Methamphetamine is a potent 5-HT releaser, less so than MDMA though.
 
Methamphetamine is a potent 5-HT releaser, less so than MDMA though.

Depends on how you use the term "potent".

Methamphetamine is about 10x less potent at 5-HT release than MDMA, and MDMA already requires 100mg for major sero effects.
So that would be 1000mg of methamphetamine for the same sero release.

I wouldn't call a compund that requires a dose of 1000mg potent.
 
I questioned the same thing in regard to aminorex derivates like 4-MAR or 4,4´-DMAR some time ago and searched for a suitable compound but found just the same experimental ones from wikipedia.

It certainly would be nice to have a safe, peripheral-only one available from some RC supply.. when dosed correctly, this could turn the aminorex´es into quite useable drugs.

--

OT, I experienced intense chest pain from combining low-medium dosed DXM (100-150mg/d) with methylphenidate (18mg/d) after a few weeks.

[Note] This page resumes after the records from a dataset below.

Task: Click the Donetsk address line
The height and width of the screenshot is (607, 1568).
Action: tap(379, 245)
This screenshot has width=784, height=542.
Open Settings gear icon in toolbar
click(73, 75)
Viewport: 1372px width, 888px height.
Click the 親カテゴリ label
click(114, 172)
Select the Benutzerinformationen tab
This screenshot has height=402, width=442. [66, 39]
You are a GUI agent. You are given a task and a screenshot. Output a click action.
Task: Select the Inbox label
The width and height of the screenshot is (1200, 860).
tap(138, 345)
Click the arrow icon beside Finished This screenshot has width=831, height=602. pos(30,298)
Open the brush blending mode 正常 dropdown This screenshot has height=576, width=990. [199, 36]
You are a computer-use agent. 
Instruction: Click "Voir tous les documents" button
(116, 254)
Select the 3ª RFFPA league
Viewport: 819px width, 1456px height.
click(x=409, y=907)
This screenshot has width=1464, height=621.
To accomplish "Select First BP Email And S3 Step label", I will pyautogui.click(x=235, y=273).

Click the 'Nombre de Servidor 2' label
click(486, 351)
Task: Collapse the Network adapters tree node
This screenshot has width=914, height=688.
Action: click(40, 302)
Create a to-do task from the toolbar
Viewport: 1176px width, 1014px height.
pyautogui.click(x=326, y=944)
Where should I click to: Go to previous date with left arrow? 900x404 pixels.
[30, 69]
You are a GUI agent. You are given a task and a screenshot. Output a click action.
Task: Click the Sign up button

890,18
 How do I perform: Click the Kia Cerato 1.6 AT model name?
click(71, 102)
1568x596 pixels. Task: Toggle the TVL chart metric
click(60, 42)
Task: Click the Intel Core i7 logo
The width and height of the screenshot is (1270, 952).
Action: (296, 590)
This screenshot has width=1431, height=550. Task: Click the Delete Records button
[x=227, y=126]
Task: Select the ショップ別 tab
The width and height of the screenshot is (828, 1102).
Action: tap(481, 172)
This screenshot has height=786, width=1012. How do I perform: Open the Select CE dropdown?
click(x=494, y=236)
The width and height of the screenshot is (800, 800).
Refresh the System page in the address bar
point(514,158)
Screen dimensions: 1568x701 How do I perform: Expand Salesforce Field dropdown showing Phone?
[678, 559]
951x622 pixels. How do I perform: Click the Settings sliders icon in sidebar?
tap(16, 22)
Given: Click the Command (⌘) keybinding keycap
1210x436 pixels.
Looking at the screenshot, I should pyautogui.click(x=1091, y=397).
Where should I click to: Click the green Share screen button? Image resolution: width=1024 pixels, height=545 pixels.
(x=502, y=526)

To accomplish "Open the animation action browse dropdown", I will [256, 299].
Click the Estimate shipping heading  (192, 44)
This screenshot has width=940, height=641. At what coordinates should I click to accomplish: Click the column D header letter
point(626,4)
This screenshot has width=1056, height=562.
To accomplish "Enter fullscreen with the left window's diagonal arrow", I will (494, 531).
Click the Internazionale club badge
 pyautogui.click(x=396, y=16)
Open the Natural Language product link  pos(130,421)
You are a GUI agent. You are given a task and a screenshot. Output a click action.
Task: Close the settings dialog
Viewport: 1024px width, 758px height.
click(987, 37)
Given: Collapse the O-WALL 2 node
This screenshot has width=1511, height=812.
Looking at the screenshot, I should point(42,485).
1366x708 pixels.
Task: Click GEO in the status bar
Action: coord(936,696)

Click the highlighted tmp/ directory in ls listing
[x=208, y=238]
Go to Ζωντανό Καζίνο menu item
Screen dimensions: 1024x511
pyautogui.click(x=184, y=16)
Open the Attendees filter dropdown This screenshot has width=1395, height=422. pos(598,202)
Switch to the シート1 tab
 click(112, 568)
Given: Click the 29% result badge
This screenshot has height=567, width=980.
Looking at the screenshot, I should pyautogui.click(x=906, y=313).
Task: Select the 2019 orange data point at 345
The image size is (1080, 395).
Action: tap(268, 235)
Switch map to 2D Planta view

I went to the doc but EKG etc. were neutral so he suggested the pain coming from the stomach … Of course I stopped the combo then, but even two years after when taking more than maybe 75mg of DXM the pain reappeared. After researching I found the 5-HT2B and heart valve connection, fearing permanent damage done. Luckily today I can take stimulants again with no chest pain, but is there an easy way to have this checked by a doc?

It may sound silly to take DXM daily but for me it was and is the most effective antidepressant available. Don´t know if this is related to previous unsuccessful and prolonged SSRI therapy tryouts, but taking methylphenidate (or amphetamine) alone usually began to feel very cold and mechanic emotion-wise after a few days on it.